The easiest path is to use the onboarding wizard. This will provide you with an onboarding wizard which guides you through configuring your LLM, communication channels, etc.
sudo docker exec -it claw-name openclaw onboard
At the time of writing the onboarding wizard had some known issues and I was unable to get setup with it. Alternatively I was able to run setup and then manage the created config file.

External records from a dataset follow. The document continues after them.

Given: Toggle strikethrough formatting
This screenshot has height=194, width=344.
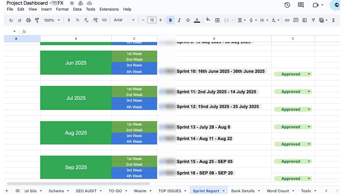Looking at the screenshot, I should pyautogui.click(x=188, y=20).
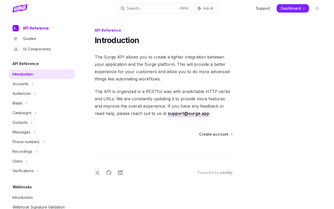Open Webhook Signature Validation page
Viewport: 334px width, 209px height.
point(39,207)
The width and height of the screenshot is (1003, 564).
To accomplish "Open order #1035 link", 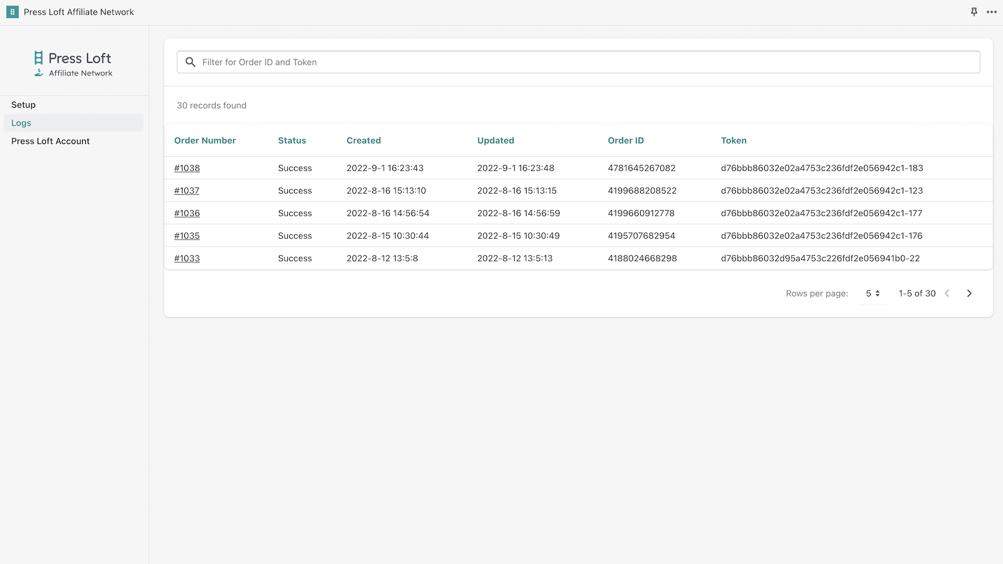I will [x=187, y=236].
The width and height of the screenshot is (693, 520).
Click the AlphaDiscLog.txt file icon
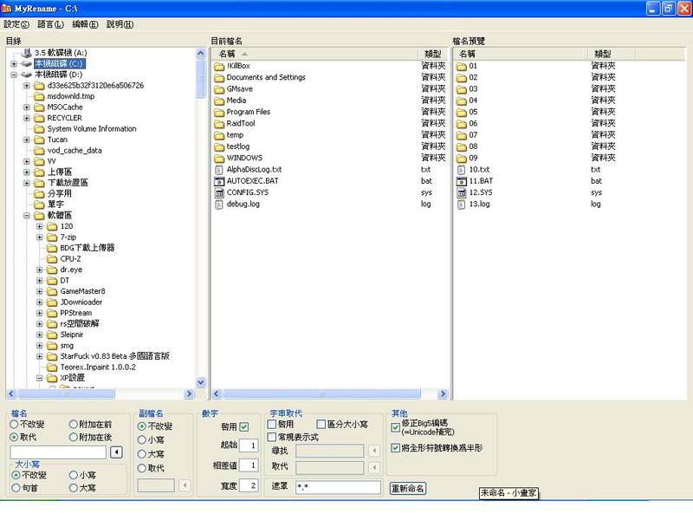218,170
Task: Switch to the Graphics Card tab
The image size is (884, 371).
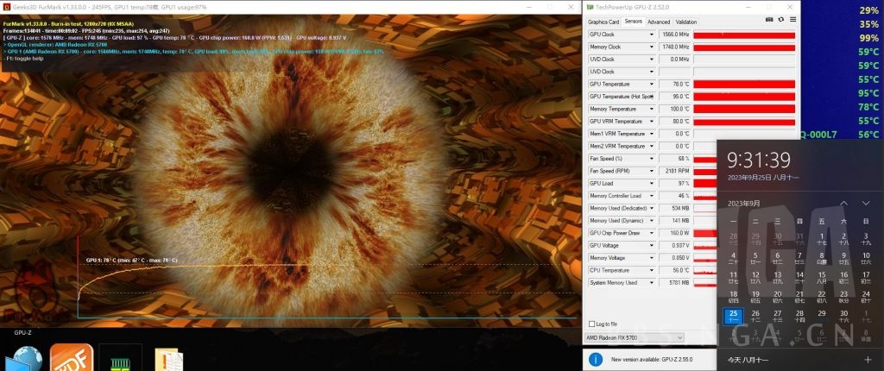Action: (x=603, y=22)
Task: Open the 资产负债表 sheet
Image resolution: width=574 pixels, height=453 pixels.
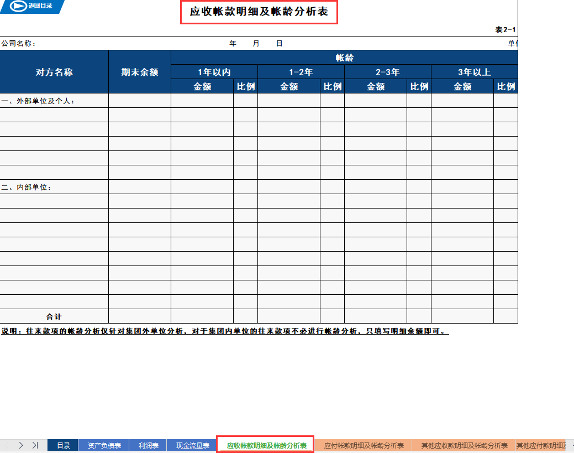Action: [106, 445]
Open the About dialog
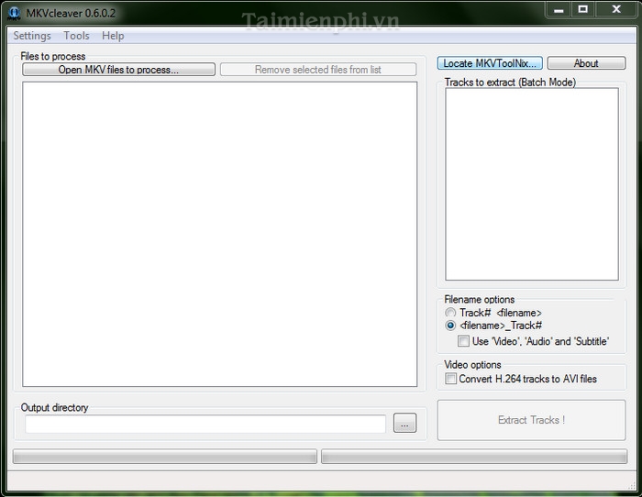 586,63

sudo docker exec -it claw-name openclaw setup
sudo vim /opt/claws/openclaw/claw-name/config/openclaw.json
{
"meta": {
"lastTouchedVersion": "2026.3.9",
"lastTouchedAt": "2026-03-12T01:06:50.050Z"
},
"agents": {
"defaults": {
"workspace": "${OPENCLAW_WORKSPACE_DIR}",
"compaction": {
"mode": "safeguard"
}
}
},
"commands": {
"native": "auto",
"nativeSkills": "auto",
"restart": true,
"ownerDisplay": "raw"
},
"gateway": {
"mode": "local",
"bind": "${OPENCLAW_GATEWAY_BIND}",
"auth": {
"mode": "token",
"token": "${OPENCLAW_GATEWAY_TOKEN}"
},
"controlUi": {
"allowedOrigins": [
"http://localhost:18789",
"http://127.0.0.1:18789",
"https://claw1.zachcutler.me"
]
}
}
}
We're really wanting to focus on the gateway node right now, getting this configured should allow nginx to serve the OpenClaw gateway dashboard which will give us a user interface to further configure and even chat with OpenClaw.
Restart the OpenClaw instance and give it 30-60 seconds to spin back up. ⚠️ Don't panic if you see a 502 Bad Gateway error fron nginx when you first restart the container. I noticed that it frequently took close to a minute for OpenClaw to fully initialize and start serving the dashboard.
sudo docker restart claw-name
You should now be able to access the dashboard via a web browser using your configured (sub)domain.

Open the "Overview" page and enter the gateway token OPENCLAW_GATEWAY_TOKEN you configured in your /opt/claws/claw-name/.env file and press "Connect".
This should give you a "pairing required" warning. You'll approve the pairing request from the Docker container.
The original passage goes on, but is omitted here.